Records of locating words and elements:

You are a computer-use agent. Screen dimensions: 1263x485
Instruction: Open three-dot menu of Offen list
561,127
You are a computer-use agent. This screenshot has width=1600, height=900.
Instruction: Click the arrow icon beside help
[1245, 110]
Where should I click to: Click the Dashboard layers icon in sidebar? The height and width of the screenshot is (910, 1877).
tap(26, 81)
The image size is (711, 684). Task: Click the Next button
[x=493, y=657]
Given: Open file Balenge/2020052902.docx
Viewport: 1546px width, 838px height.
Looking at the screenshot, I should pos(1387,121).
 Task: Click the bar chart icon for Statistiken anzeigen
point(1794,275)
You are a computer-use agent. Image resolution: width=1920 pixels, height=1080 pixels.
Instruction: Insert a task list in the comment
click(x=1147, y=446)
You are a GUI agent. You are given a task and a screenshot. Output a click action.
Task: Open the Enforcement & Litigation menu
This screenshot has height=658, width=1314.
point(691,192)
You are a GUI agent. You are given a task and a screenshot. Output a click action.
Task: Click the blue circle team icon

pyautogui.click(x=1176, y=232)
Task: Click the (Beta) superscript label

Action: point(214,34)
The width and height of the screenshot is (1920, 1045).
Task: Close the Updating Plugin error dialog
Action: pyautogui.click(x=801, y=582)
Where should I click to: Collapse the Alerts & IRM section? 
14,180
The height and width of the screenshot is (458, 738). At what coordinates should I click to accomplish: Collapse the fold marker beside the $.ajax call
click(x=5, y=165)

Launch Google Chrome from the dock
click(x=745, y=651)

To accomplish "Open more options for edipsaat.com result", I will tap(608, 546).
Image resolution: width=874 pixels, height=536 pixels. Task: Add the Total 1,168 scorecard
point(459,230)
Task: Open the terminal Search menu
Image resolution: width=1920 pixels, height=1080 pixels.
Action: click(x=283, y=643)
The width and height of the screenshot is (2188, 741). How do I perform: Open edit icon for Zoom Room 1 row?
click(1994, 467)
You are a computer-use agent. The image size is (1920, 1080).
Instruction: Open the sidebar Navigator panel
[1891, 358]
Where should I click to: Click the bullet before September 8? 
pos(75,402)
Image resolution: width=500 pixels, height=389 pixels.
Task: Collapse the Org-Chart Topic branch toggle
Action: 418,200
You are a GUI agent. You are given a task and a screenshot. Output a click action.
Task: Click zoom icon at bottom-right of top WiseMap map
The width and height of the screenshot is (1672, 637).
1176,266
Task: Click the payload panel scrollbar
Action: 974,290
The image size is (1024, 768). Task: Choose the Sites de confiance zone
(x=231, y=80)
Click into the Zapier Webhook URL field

Exercise aim: Present every line of the records above as a numbered list, omitting the blank lines.

The solution:
1. You are a computer-use agent. Screen dimensions: 1263x485
2. Instruction: Open three-dot menu of Offen list
3. 561,127
4. You are a computer-use agent. This screenshot has width=1600, height=900.
5. Instruction: Click the arrow icon beside help
6. [1245, 110]
7. Where should I click to: Click the Dashboard layers icon in sidebar? The height and width of the screenshot is (910, 1877).
8. tap(26, 81)
9. The image size is (711, 684). Task: Click the Next button
10. [x=493, y=657]
11. Given: Open file Balenge/2020052902.docx
12. Viewport: 1546px width, 838px height.
13. Looking at the screenshot, I should pos(1387,121).
14.  Task: Click the bar chart icon for Statistiken anzeigen
15. point(1794,275)
16. You are a computer-use agent. Image resolution: width=1920 pixels, height=1080 pixels.
17. Instruction: Insert a task list in the comment
18. click(x=1147, y=446)
19. You are a GUI agent. You are given a task and a screenshot. Output a click action.
20. Task: Open the Enforcement & Litigation menu
21. This screenshot has height=658, width=1314.
22. point(691,192)
23. You are a GUI agent. You are given a task and a screenshot. Output a click action.
24. Task: Click the blue circle team icon
25. pyautogui.click(x=1176, y=232)
26. Task: Click the (Beta) superscript label
27. Action: point(214,34)
28. The width and height of the screenshot is (1920, 1045).
29. Task: Close the Updating Plugin error dialog
30. Action: pyautogui.click(x=801, y=582)
31. Where should I click to: Collapse the Alerts & IRM section? 
32. 14,180
33. The height and width of the screenshot is (458, 738). At what coordinates should I click to accomplish: Collapse the fold marker beside the $.ajax call
34. click(x=5, y=165)
35. Launch Google Chrome from the dock
36. click(x=745, y=651)
37. To accomplish "Open more options for edipsaat.com result", I will tap(608, 546).
38. Image resolution: width=874 pixels, height=536 pixels. Task: Add the Total 1,168 scorecard
39. point(459,230)
40. Task: Open the terminal Search menu
41. Image resolution: width=1920 pixels, height=1080 pixels.
42. Action: click(x=283, y=643)
43. The width and height of the screenshot is (2188, 741). How do I perform: Open edit icon for Zoom Room 1 row?
44. click(1994, 467)
45. You are a computer-use agent. The image size is (1920, 1080).
46. Instruction: Open the sidebar Navigator panel
47. [1891, 358]
48. Where should I click to: Click the bullet before September 8? 
49. pos(75,402)
50. Image resolution: width=500 pixels, height=389 pixels.
51. Task: Collapse the Org-Chart Topic branch toggle
52. Action: 418,200
53. You are a GUI agent. You are given a task and a screenshot. Output a click action.
54. Task: Click zoom icon at bottom-right of top WiseMap map
55. The width and height of the screenshot is (1672, 637).
56. 1176,266
57. Task: Click the payload panel scrollbar
58. Action: 974,290
59. The image size is (1024, 768). Task: Choose the Sites de confiance zone
60. (x=231, y=80)
61. Click into the Zapier Webhook URL field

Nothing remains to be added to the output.